Goodness-of-Fit: R², AIC, and BIC
Goodness-of-fit measures how well a model explains the variability in the data. Three you'll see most often:
R² (Coefficient of Determination)
The proportion of variance in the outcome explained by the predictors. Ranges from 0 to 1.
- R² = 1: the model explains all variance (every prediction is perfect).
- R² = 0: the model explains nothing (you're no better than predicting the mean).
Critical limitation: Add more predictors and R² almost never decreases. It always "rewards" complexity, even if the extra variables are noise. R² alone will favor the most complex model, which can be problematic, as you lose understandability when your models are more complex.
AIC and BIC
Both metrics balance goodness-of-fit against model complexity by penalizing models with more parameters. Lower values = better model.
- AIC (Akaike Information Criterion): Lighter complexity penalty. Tends to favor slightly more complex models. Use when prediction is the goal.
- BIC (Bayesian Information Criterion): Heavier complexity penalty, especially as sample size grows.

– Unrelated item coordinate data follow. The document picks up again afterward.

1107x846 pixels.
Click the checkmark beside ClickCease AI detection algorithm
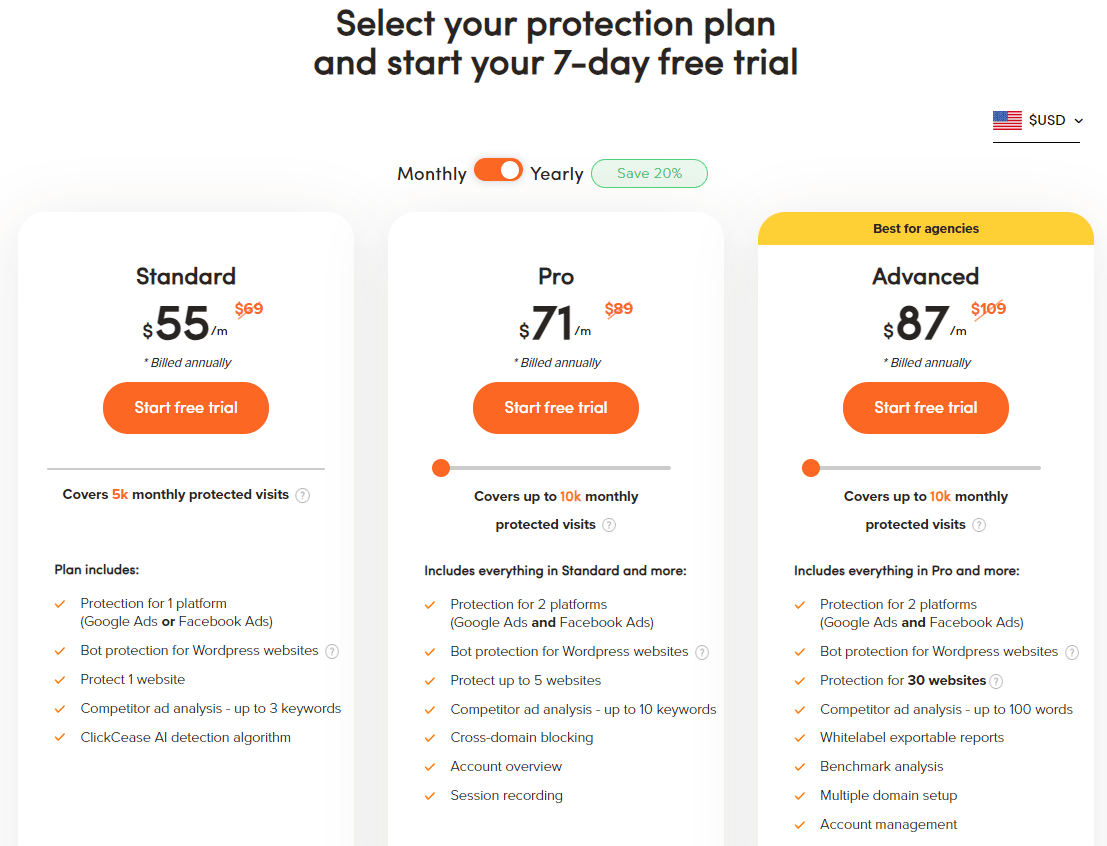(x=59, y=737)

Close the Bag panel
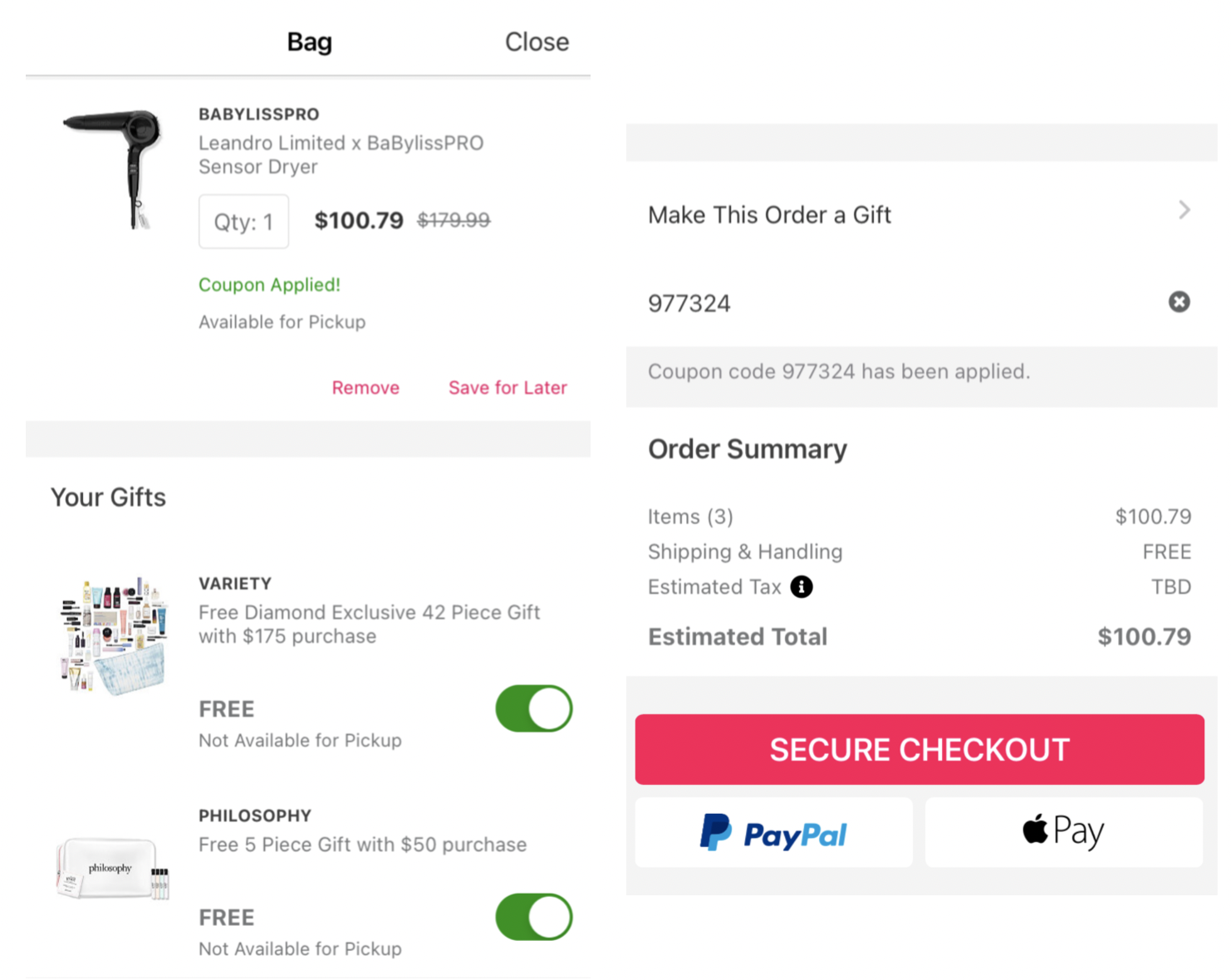[537, 42]
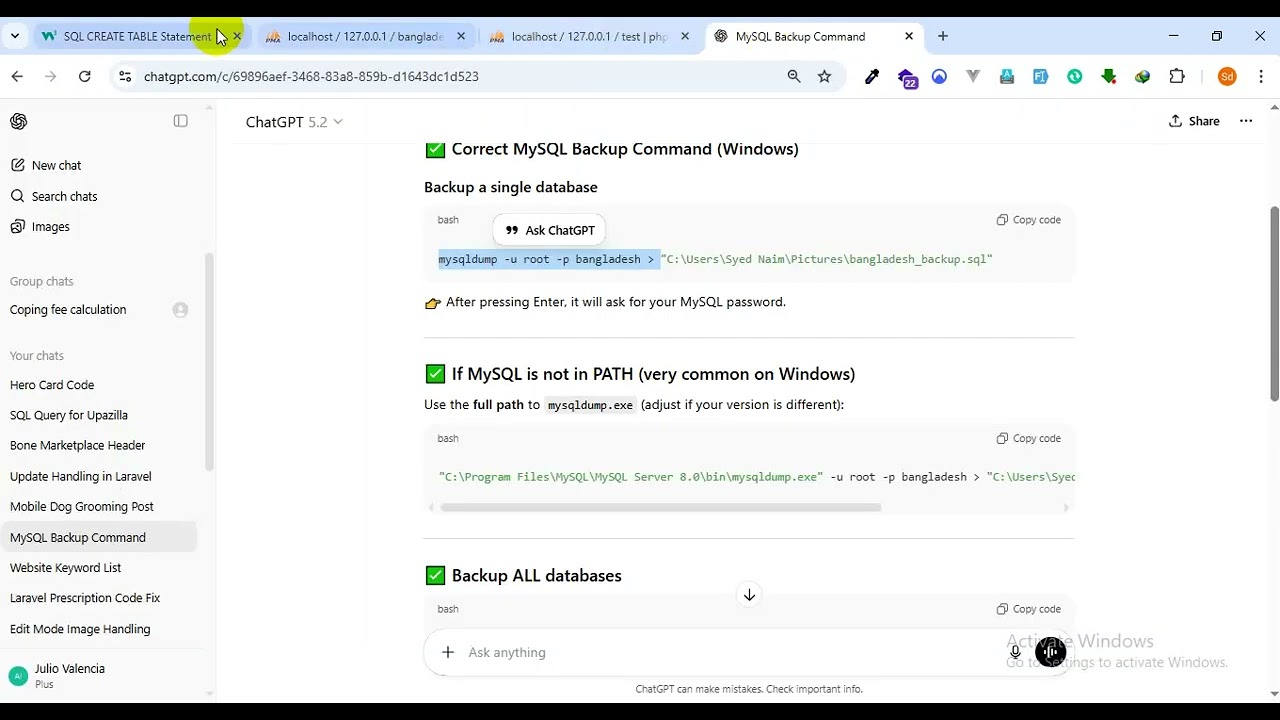Viewport: 1280px width, 720px height.
Task: Start a New chat
Action: coord(56,165)
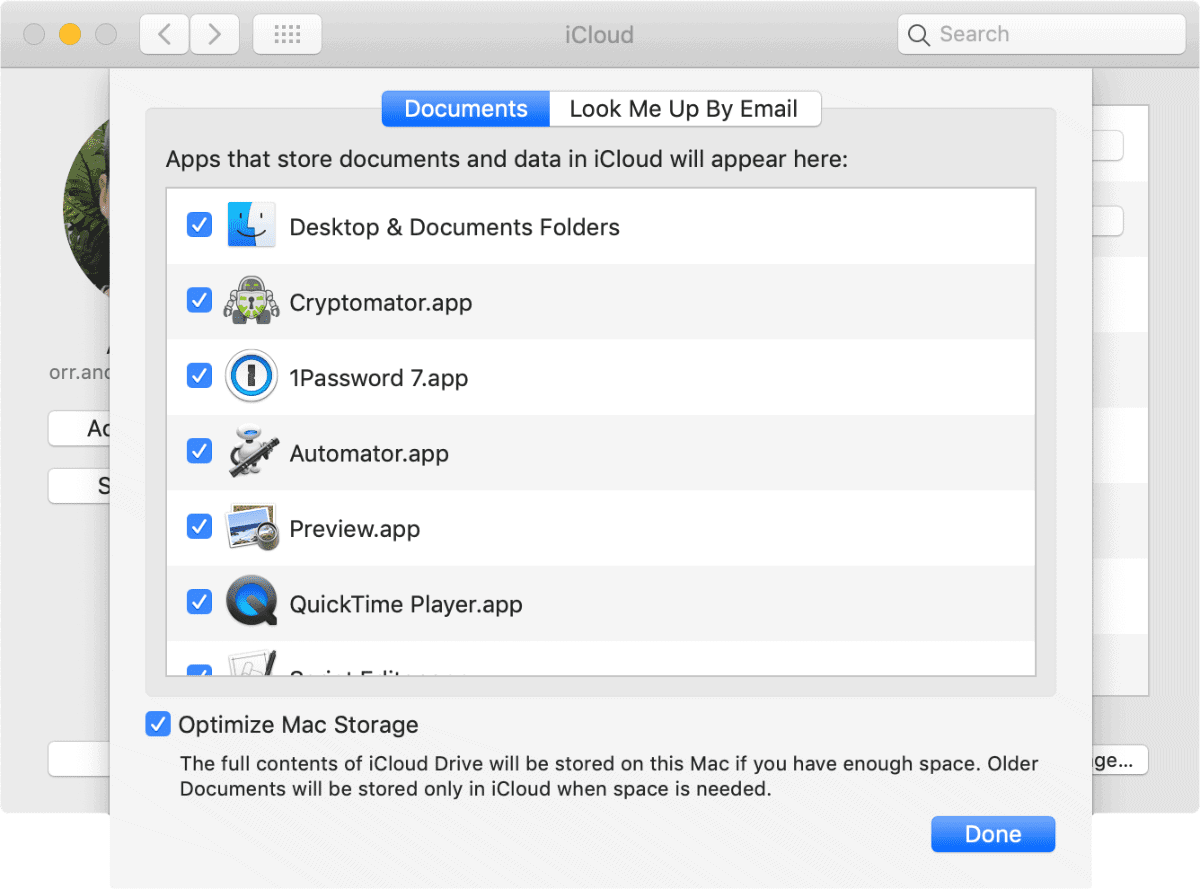Select the Documents tab
Image resolution: width=1200 pixels, height=889 pixels.
465,108
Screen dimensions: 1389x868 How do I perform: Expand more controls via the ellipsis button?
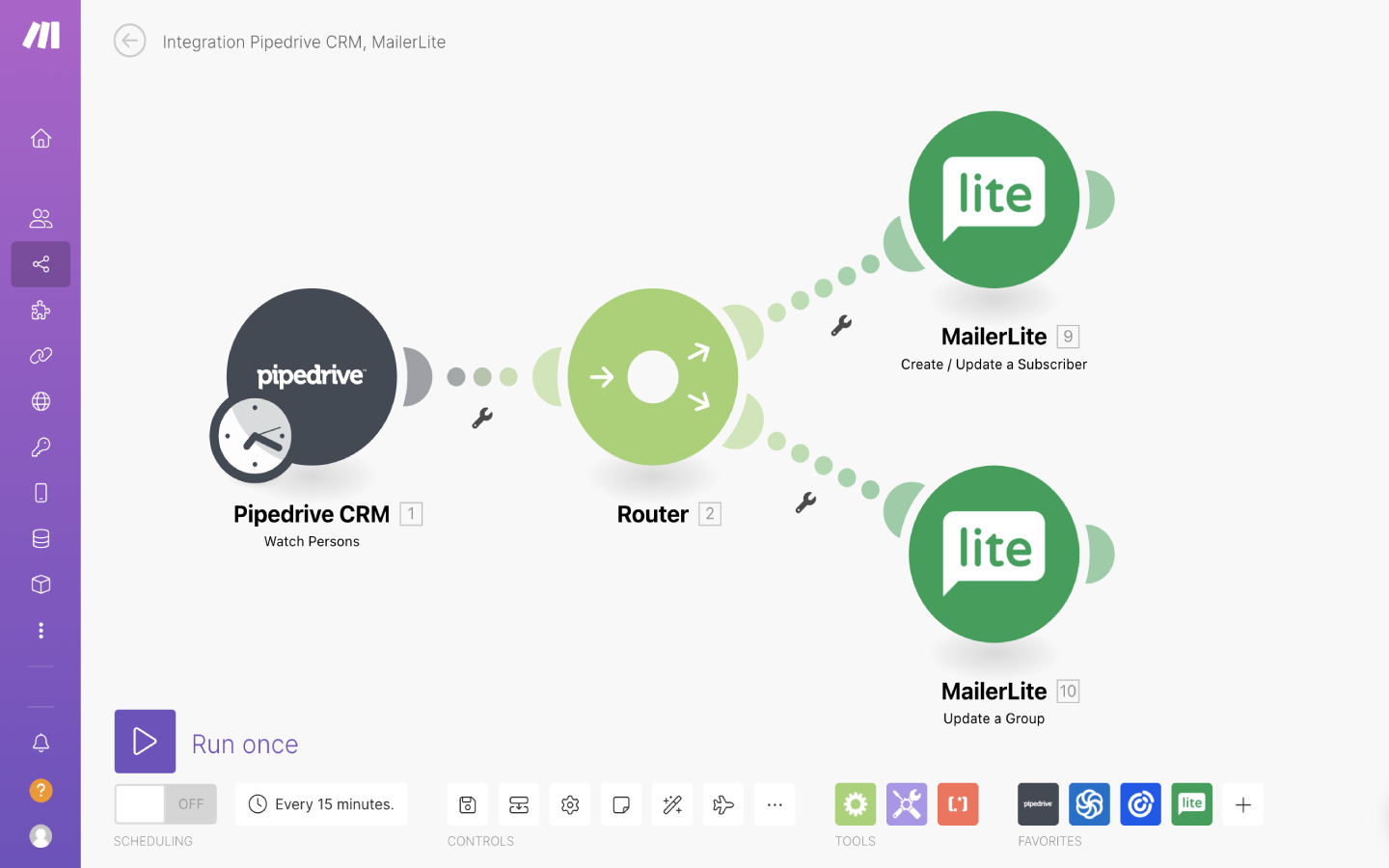(775, 803)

Favors simpler models more aggressively. Use when explanation and parsimony are the goal.
In practice, you may choose to report R² alongside AIC or BIC. R² tells you how well the model fits. AIC/BIC tell you whether the fit is worth the complexity.
You compare two regression models: Model A has R² = 0.82 with 3 predictors; Model B has R² = 0.84 with 15 predictors. Model B has a higher AIC. Which model should you prefer?